A superação da barreira de Coulomb com lasers infravermelhos
Historicamente, a comunidade científica acreditava que apenas lasers de alta energia, como os raios-X, seriam capazes de forçar a união de núcleos atómicos. Contudo, este novo estudo revela uma realidade paradoxal: os lasers de baixa frequência, nomeadamente os de estado sólido no espectro infravermelho próximo, revelaram-se muito mais eficazes no processo de superação da “barreira de Coulomb” – a força elétrica que repele os núcleos entre si.
Segundo os especialistas, estes resultados contrariam as expectativas convencionais, demonstrando que a eficiência da fusão pode ser significativamente potenciada sob condições específicas de frequência luminosa.
A grande vantagem dos sistemas de baixa frequência reside na forma como os fotões interagem com a matéria. Enquanto um único fotão de raios-X transporta muita energia, os campos de laser de baixa frequência permitem uma interação simultânea de múltiplos fotões.
Durante a colisão, os núcleos conseguem absorver e emitir uma quantidade massiva destas partículas de menor energia. Este fenómeno alarga a distribuição da energia de colisão e aumenta drasticamente a probabilidade do “efeito túnel” quântico, permitindo que as partículas atravessem barreiras que, em circunstâncias normais, seriam intransponíveis.

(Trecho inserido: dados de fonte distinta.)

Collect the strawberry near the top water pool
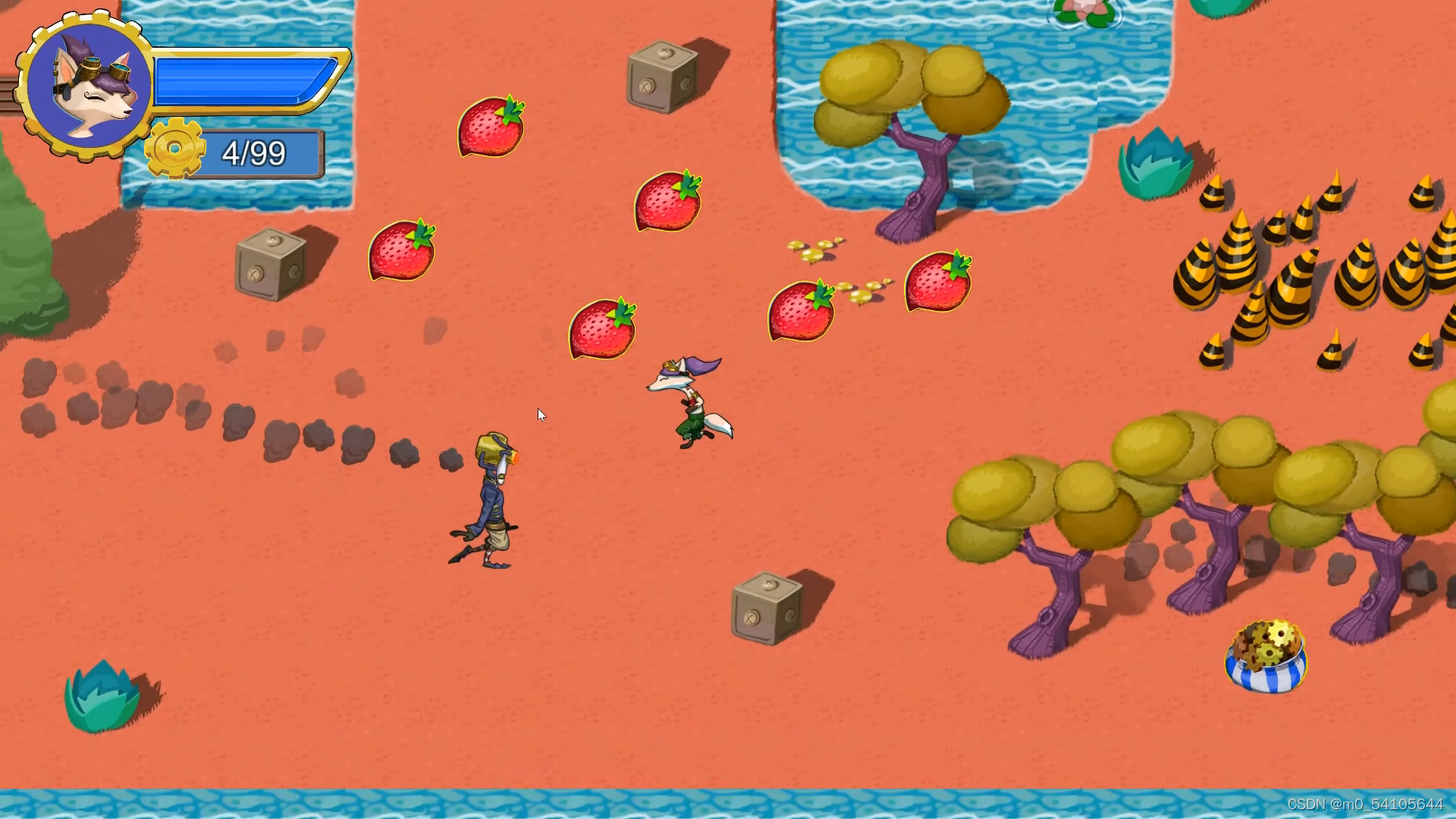The height and width of the screenshot is (819, 1456). 489,127
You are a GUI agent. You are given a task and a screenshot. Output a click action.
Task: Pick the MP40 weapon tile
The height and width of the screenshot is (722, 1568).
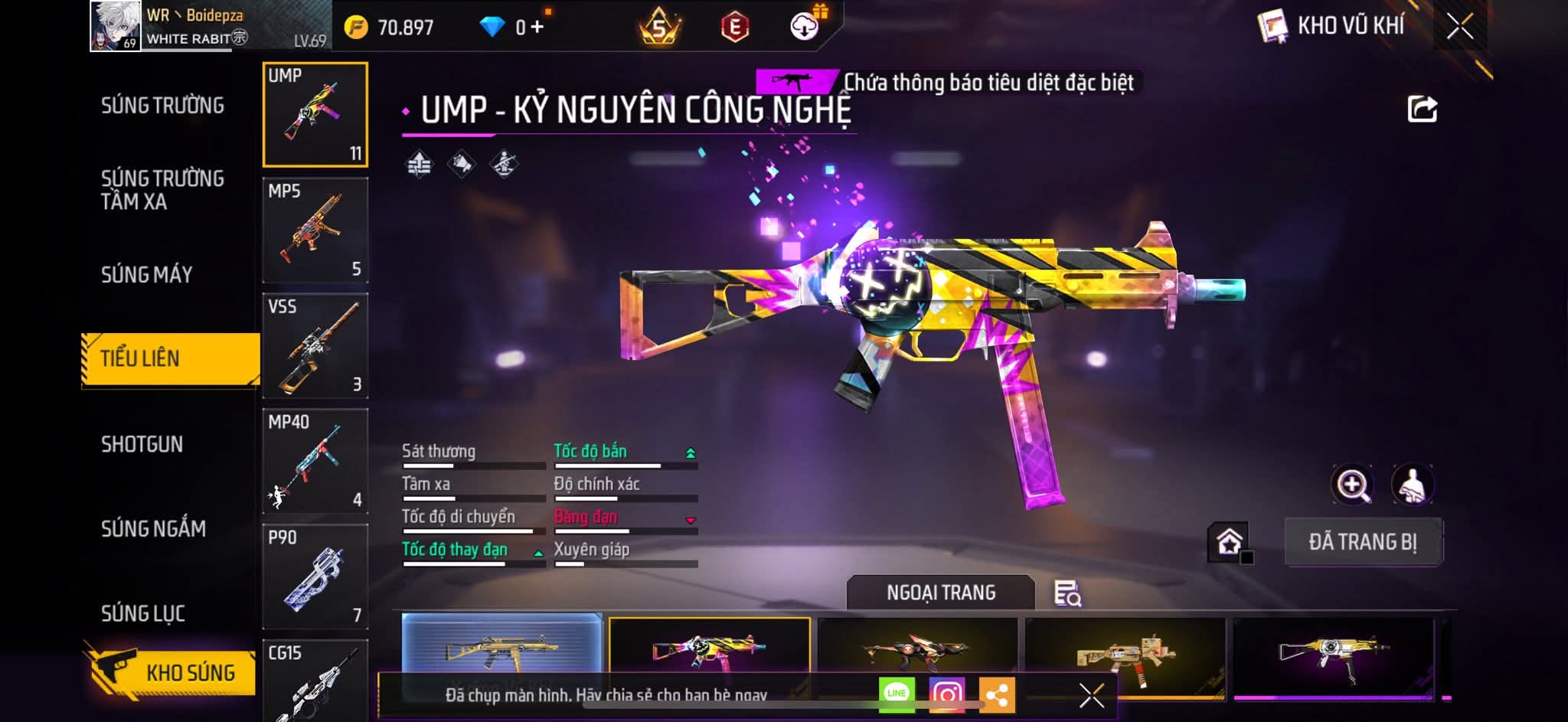tap(315, 462)

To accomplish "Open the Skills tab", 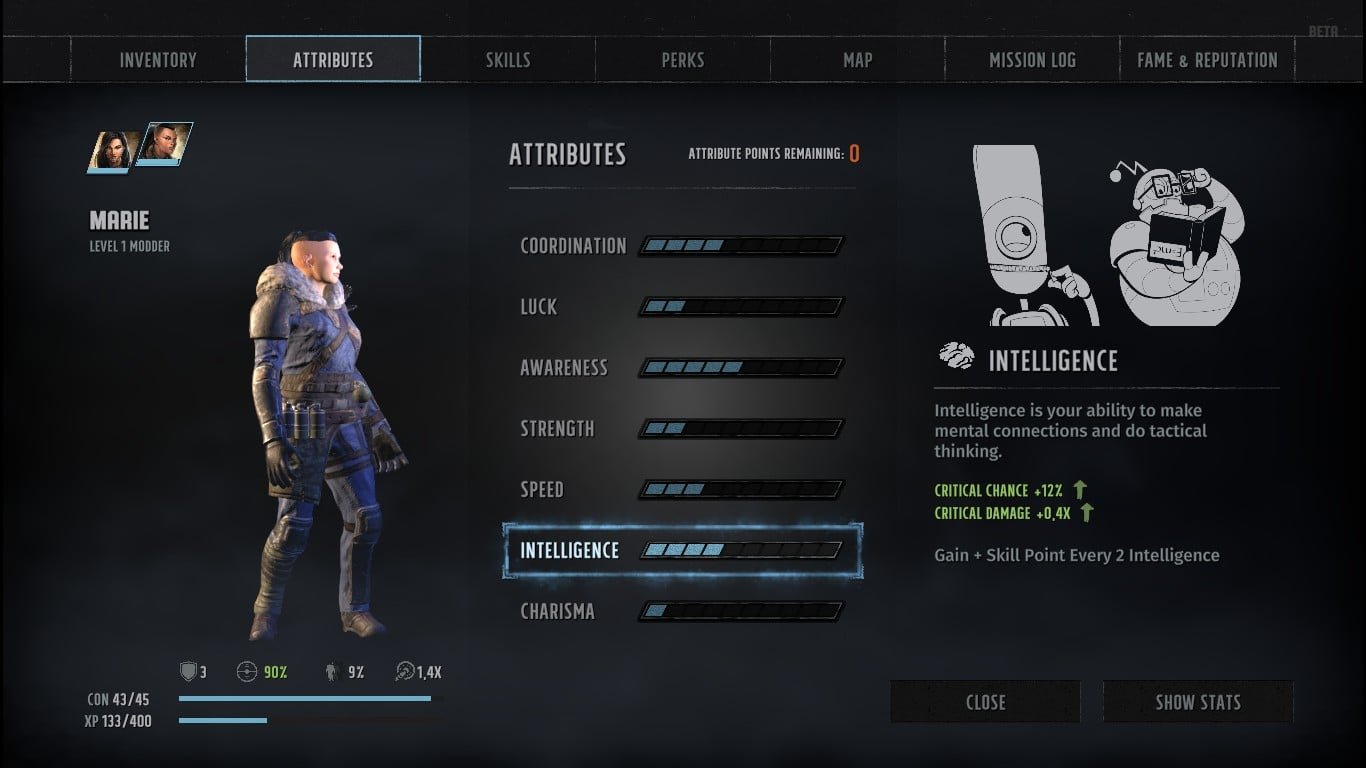I will (508, 60).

Fusão nuclear: resultados exponenciais na reação de deutério e trítio
Os dados obtidos através da reação de Deutério-Trítio (D-T) são esclarecedores quanto ao potencial desta técnica. Em níveis de energia de colisão de 1 keV – onde a fusão é tradicionalmente considerada quase impossível – a aplicação de um laser de 1,55 eV transformou por completo o cenário.
Com uma intensidade de 5×10^21 W/cm², a eficiência do processo registou um aumento impressionante de nove ordens de magnitude. Na prática, este avanço torna a fusão a temperaturas relativamente baixas tão provável como aquela que ocorre a 10 keV sem qualquer auxílio tecnológico.
Este novo enquadramento teórico sugere que poderemos estar perante uma mudança de paradigma: a necessidade de aquecer o combustível a dezenas de milhões de graus Kelvin poderá ser atenuada se utilizarmos campos de laser intensos para auxiliar o processo de tunelamento.
Os investigadores sublinham que esta tecnologia não pretende substituir o calor, mas sim complementar os efeitos térmicos já conhecidos. A próxima etapa da investigação focará a transição destes modelos teóricos para ambientes de plasma reais, analisando como a energia se dissipa em cenários experimentais complexos.